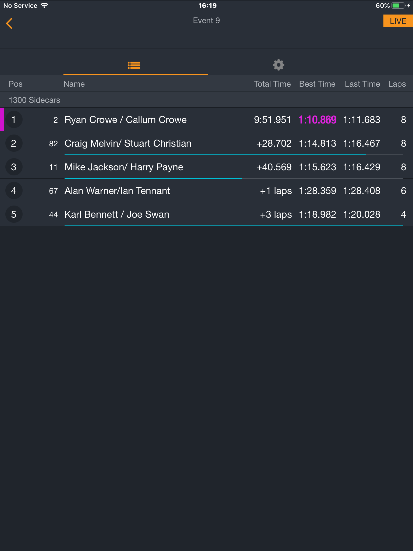Image resolution: width=413 pixels, height=551 pixels.
Task: Open the settings gear tab
Action: (x=279, y=65)
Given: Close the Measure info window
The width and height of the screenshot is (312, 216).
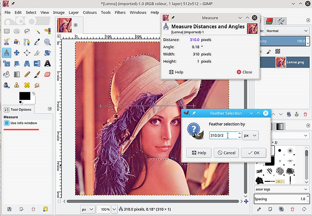Looking at the screenshot, I should point(244,72).
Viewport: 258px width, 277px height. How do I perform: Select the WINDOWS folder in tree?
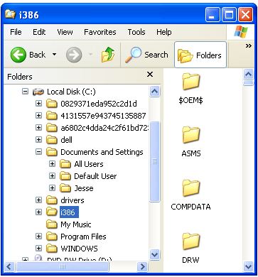pyautogui.click(x=79, y=249)
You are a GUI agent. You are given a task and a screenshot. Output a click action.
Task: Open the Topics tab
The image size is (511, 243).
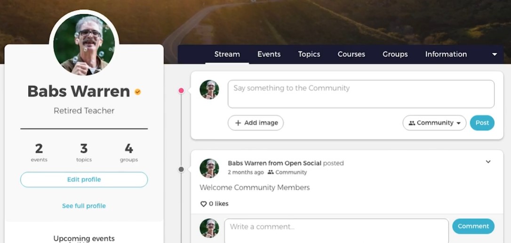[x=309, y=54]
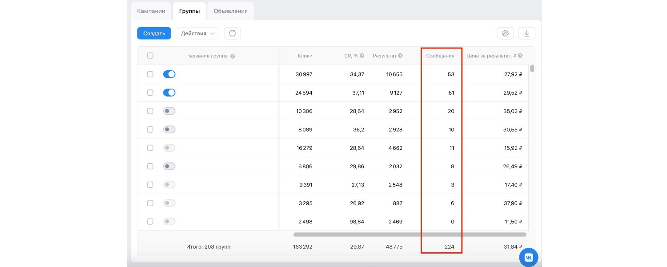Check the select-all checkbox in table header

pos(150,56)
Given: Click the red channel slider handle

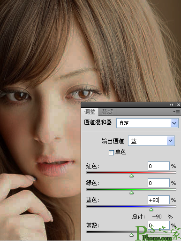Looking at the screenshot, I should [132, 176].
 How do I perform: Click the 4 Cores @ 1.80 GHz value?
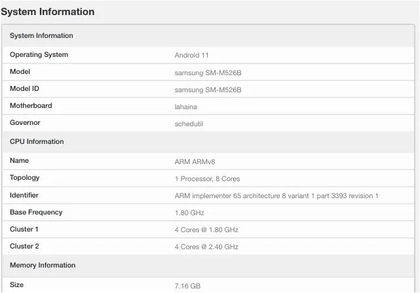206,230
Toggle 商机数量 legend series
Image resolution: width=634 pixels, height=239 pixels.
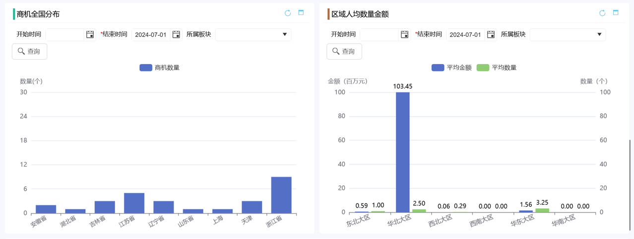(160, 68)
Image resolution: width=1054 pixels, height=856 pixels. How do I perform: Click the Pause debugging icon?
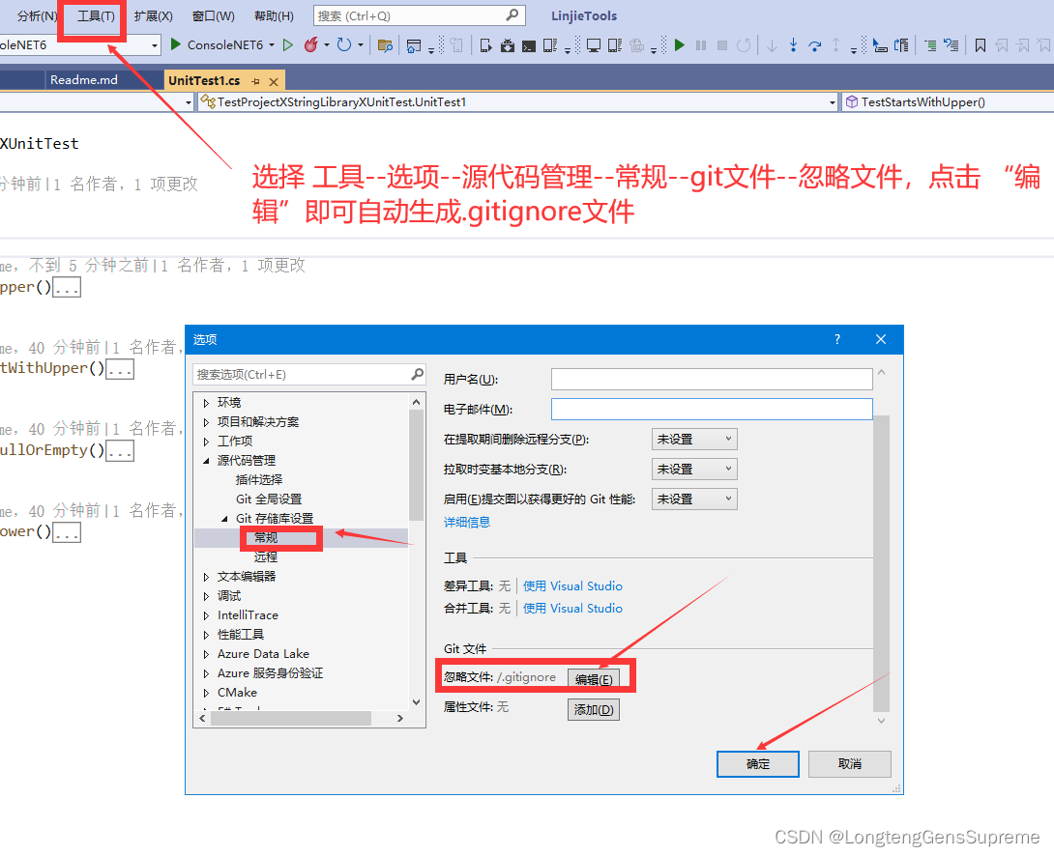click(x=701, y=43)
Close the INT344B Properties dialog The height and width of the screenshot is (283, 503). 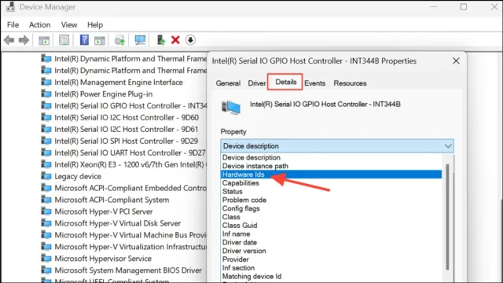[456, 61]
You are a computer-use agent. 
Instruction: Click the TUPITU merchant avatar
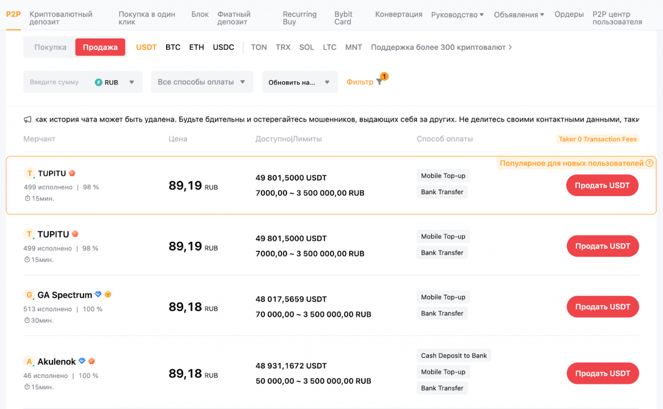click(29, 173)
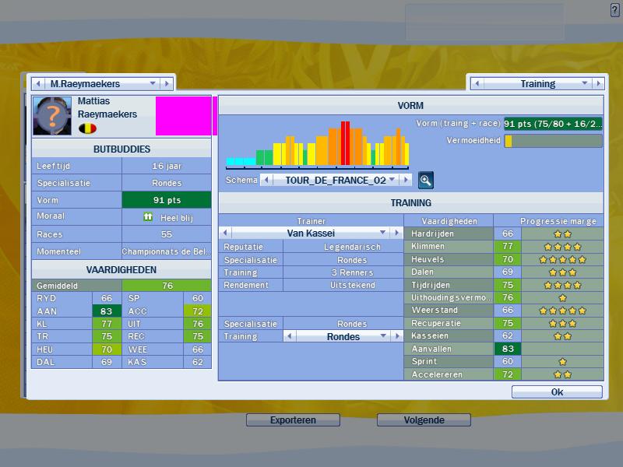Viewport: 623px width, 467px height.
Task: Click left arrow beside Training page selector
Action: pyautogui.click(x=476, y=83)
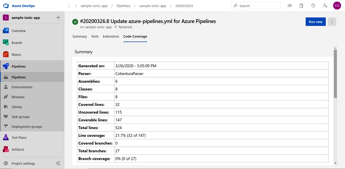Open more actions menu beside Run new
Image resolution: width=345 pixels, height=169 pixels.
click(x=332, y=22)
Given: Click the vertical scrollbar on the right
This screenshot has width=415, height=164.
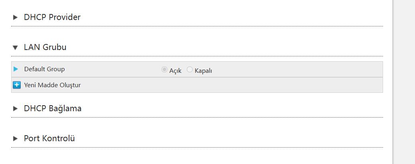Looking at the screenshot, I should click(x=404, y=80).
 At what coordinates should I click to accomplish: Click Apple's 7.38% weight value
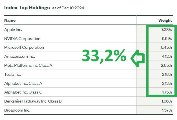[166, 30]
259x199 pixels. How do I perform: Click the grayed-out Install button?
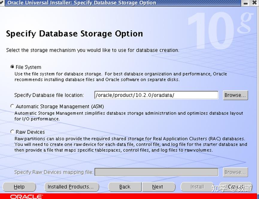[x=197, y=186]
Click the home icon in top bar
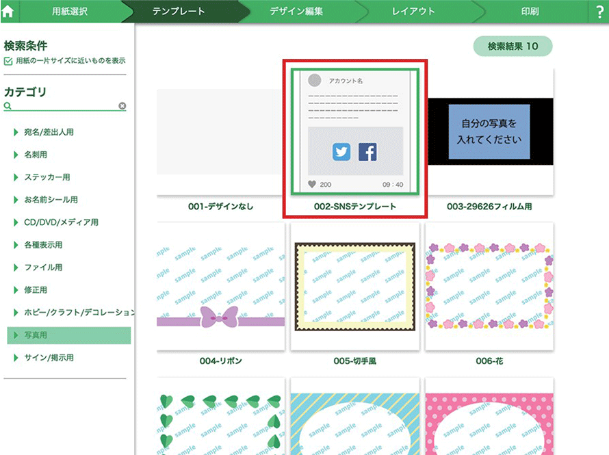The image size is (609, 455). (8, 11)
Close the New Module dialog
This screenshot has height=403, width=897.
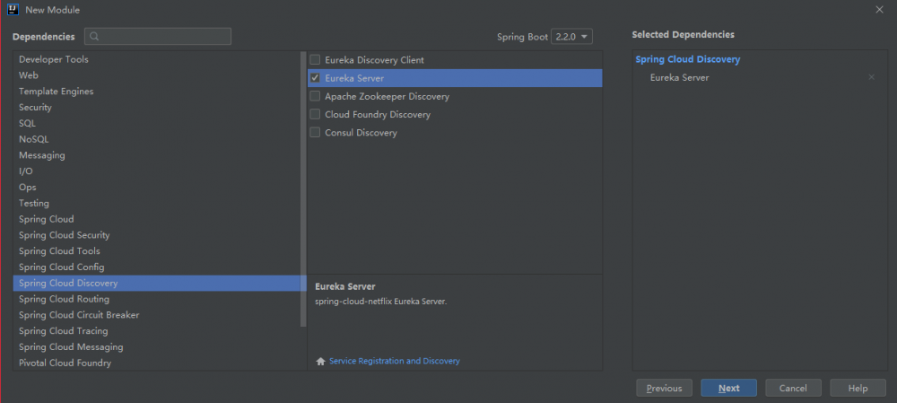pos(879,9)
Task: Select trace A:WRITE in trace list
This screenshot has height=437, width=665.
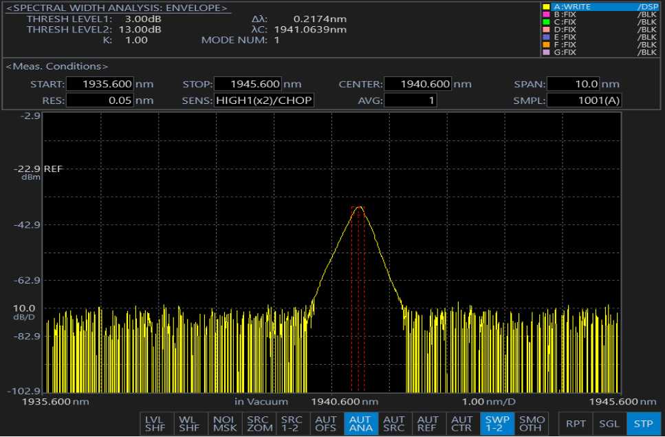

----

Task: From the line that contains "Click the home icon in top bar" to the final line of the entries, reproduce every line exactly, both ends included. Leave out all pictures.

Result for this task:
Click the home icon in top bar
The image size is (609, 455). (8, 11)
Close the New Module dialog
This screenshot has height=403, width=897.
pos(879,9)
Task: Select trace A:WRITE in trace list
This screenshot has height=437, width=665.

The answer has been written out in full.